━━━━━ ARTICLE

497 1 ptamfundsstickers.htm 497 Document
Filed pursuant to Rule 497(e)
Registration Nos. 333-62298; 811-10401
Performance Trust Total Return Bond Fund
Performance Trust Municipal Bond Fund
Performance Trust Multisector Bond Fund
(each, a “Fund”, and together, the “Funds”)
Each a series of Trust for Professional Managers (the “Trust”)

Supplement dated March 20, 2025 to the
Prospectus dated December 29, 2024

This supplement makes the following amendments to disclosures in the Funds’ Prospectus dated December 29, 2024.

On January 16, 2025, the Board of Trustees of the Trust approved a change in principal underwriter for the Funds. Effective March 31, 2025, the Funds’ distributor will be ALPS Distributors, Inc. All references in the Prospectus to the Funds’ current distributor, Foreside Fund Services, LLC, are hereby replaced with ALPS Distributors, Inc. ALPS Distributors, Inc. is located at 1290 Broadway, Suite 1000, Denver, Colorado 80203.

The disclosure in the section titled “Distribution of Fund Shares and Payments to Financial Intermediaries – The Distributor” on page 49 is amended to read as follows:

The Distributor
The Trust has entered into a Distribution Agreement (the “Distribution Agreement”) with ALPS Distributors, Inc. (the “Distributor”), pursuant to which the Distributor acts as the Funds’ principal underwriter, provides certain administration services and promotes and arranges for the sale of each Fund’s shares. The Distributor is a registered broker-dealer and member of the Financial Industry Regulatory Authority, Inc. The offering of the Funds’ shares is continuous, and the Distributor distributes the Funds’ shares on a best efforts basis. The Distributor is not obligated to sell any certain number of shares of the Funds.







Please retain this supplement with your Prospectus


Filed pursuant to Rule 497(e)
Registration Nos. 333-62298; 811-10401
Performance Trust Total Return Bond Fund
Performance Trust Municipal Bond Fund
Performance Trust Multisector Bond Fund
(each, a “Fund,” and together, the “Funds”)
Each a series of Trust for Professional Managers (the “Trust”)

Supplement dated March 20, 2025 to the
Statement of Additional Information (“SAI”)
dated December 29, 2024

This supplement makes the following amendments to disclosures in the Funds’ SAI dated December 29, 2024.

On January 16, 2025, the Board of Trustees of the Trust approved a change in principal underwriter for the Funds. Effective March 31, 2025, the Funds’ distributor will be ALPS Distributors, Inc. All references in the Prospectus to the Funds’ current distributor, Foreside Fund Services, LLC, are hereby replaced with ALPS Distributors, Inc. ALPS Distributors, Inc. is located at 1290 Broadway, Suite 1000, Denver, Colorado 80203.

The section titled “Distribution and servicing of Shares – The Distributor” on page 50 is amended to read as follows:

The Distributor
The Trust and ALPS Distributors, Inc. (the “Distributor”), are parties to a distribution agreement (“Distribution Agreement”), whereby the Distributor acts as principal underwriter for the Funds and distributes shares of the Funds on a best efforts basis. The principal business address of the Distributor is located at 1290 Broadway, Suite 1000, Denver, Colorado 80203. The Distributor is a registered broker-dealer and is a member of FINRA. The Distributor is not affiliated with the Funds, the Adviser, or any other service provider for the Funds.

━━━━━━━━━━
━━━━━ INFORMATION PROVIDED

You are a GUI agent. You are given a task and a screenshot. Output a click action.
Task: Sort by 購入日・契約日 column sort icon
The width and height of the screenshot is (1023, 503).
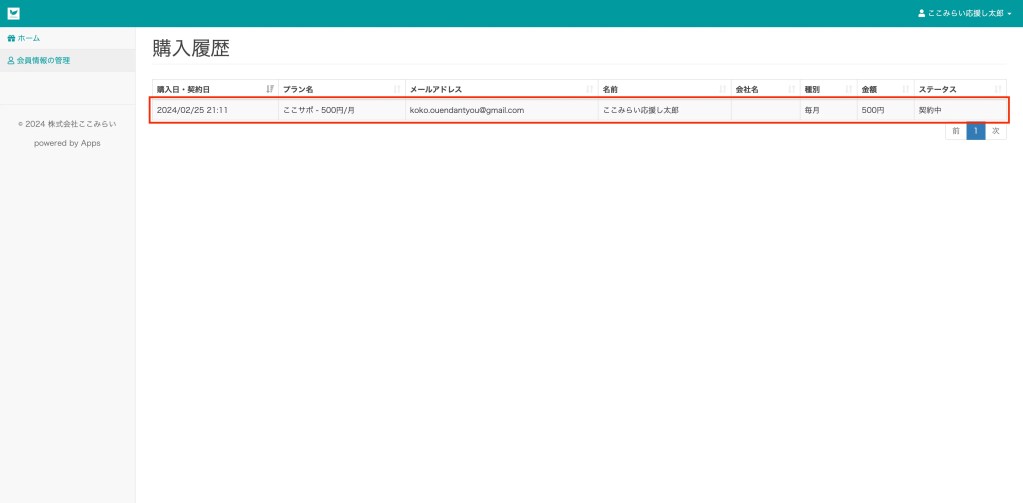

━━━━━━━━━━

PROBLEM TO WORK ON:
Reproduce the passage of the fund supplement that begins at the words "The disclosure in" and stops after the words "of the Funds.".

EXERCISE RESPONSE:
The disclosure in the section titled “Distribution of Fund Shares and Payments to Financial Intermediaries – The Distributor” on page 49 is amended to read as follows:

The Distributor
The Trust has entered into a Distribution Agreement (the “Distribution Agreement”) with ALPS Distributors, Inc. (the “Distributor”), pursuant to which the Distributor acts as the Funds’ principal underwriter, provides certain administration services and promotes and arranges for the sale of each Fund’s shares. The Distributor is a registered broker-dealer and member of the Financial Industry Regulatory Authority, Inc. The offering of the Funds’ shares is continuous, and the Distributor distributes the Funds’ shares on a best efforts basis. The Distributor is not obligated to sell any certain number of shares of the Funds.